The retail stores will play an important role during the global rollout of the iPad 3 and the forthcoming iPhone 5. I expect the rate of revenue growth for the retail stores to move more in synch with the company's overall rate of revenue growth in the latter half of FY2012 and deliver very strong revenue growth results in FQ1 2013 due to expected strength in all three of Apple's major product lines during the holiday quarter.
A Note On Deferred Revenue
As of June 6, 2011, Apple defers revenue of $22 per Macintosh personal computer sold, $16 per Apple iPhone and Apple iPad sold and $11 per iPod touch sold. The $22 in deferred Macintosh revenue per unit sold is recognized on a four-year schedule from time of sale and the deferral on each iOS device sold is recognized over two years from time of sale.
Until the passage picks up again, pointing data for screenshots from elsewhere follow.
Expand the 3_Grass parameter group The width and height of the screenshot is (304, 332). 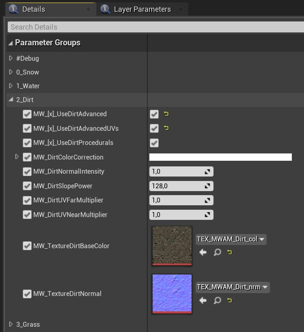(x=11, y=324)
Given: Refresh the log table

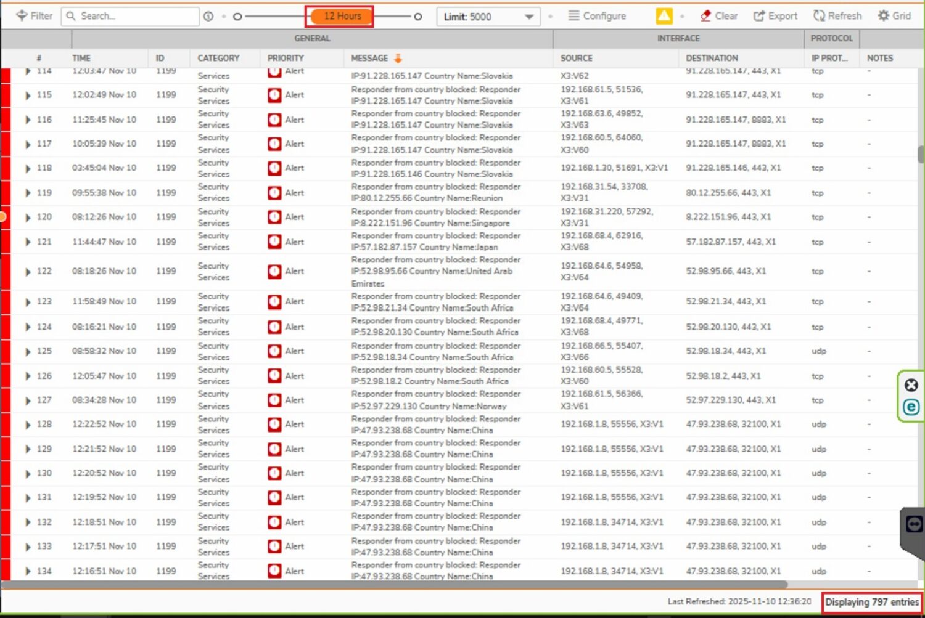Looking at the screenshot, I should click(837, 16).
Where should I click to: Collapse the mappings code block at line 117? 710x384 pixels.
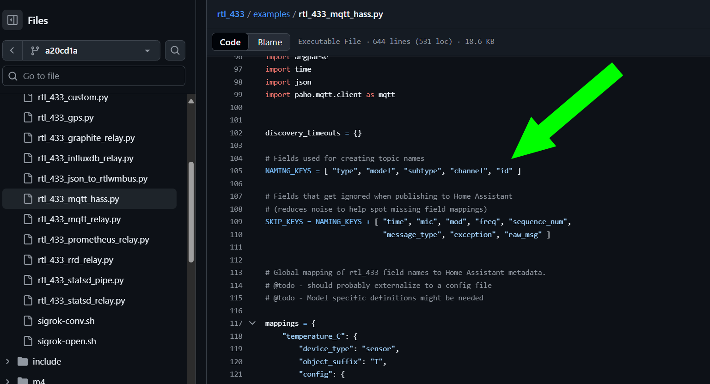point(252,323)
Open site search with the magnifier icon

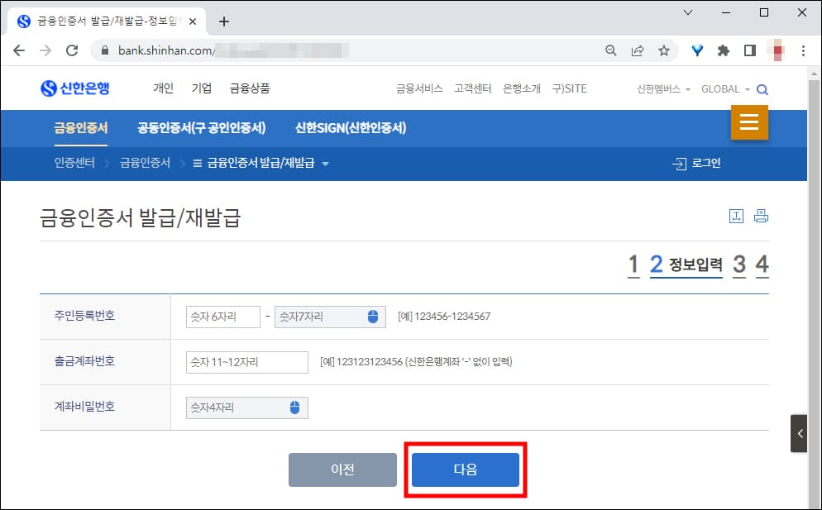(x=762, y=88)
The deferrals have a slight dampening effect on the reported revenue and eps growth from devices sold in each quarter. However, the revenue recognition from deferrals in prior quarters will partially offset the reduction in reported revenue each quarter as the calendar moves forward.
Based on the factors outlined above, I expect Apple to deliver revenue of over $180 billion in FY2012 and FY2013 revenue of more than $270 billion, reaching beyond the one-quarter trillion dollar revenue line. In FY2012 I expect earnings per share above $52. This 12-month price target is based on revenue and earnings growth alone and expectations of a continuation of the market's muted response to the company's frenetic rates of revenue and earnings growth. The target does not factor an expansion of the lowly multiple at which the shares currently trade. Extraordinary events such as a resumption of a regular quarterly dividend or a share split are also not factored into this share price forecast and may accelerate the pace at which the shares approach this $790 price target.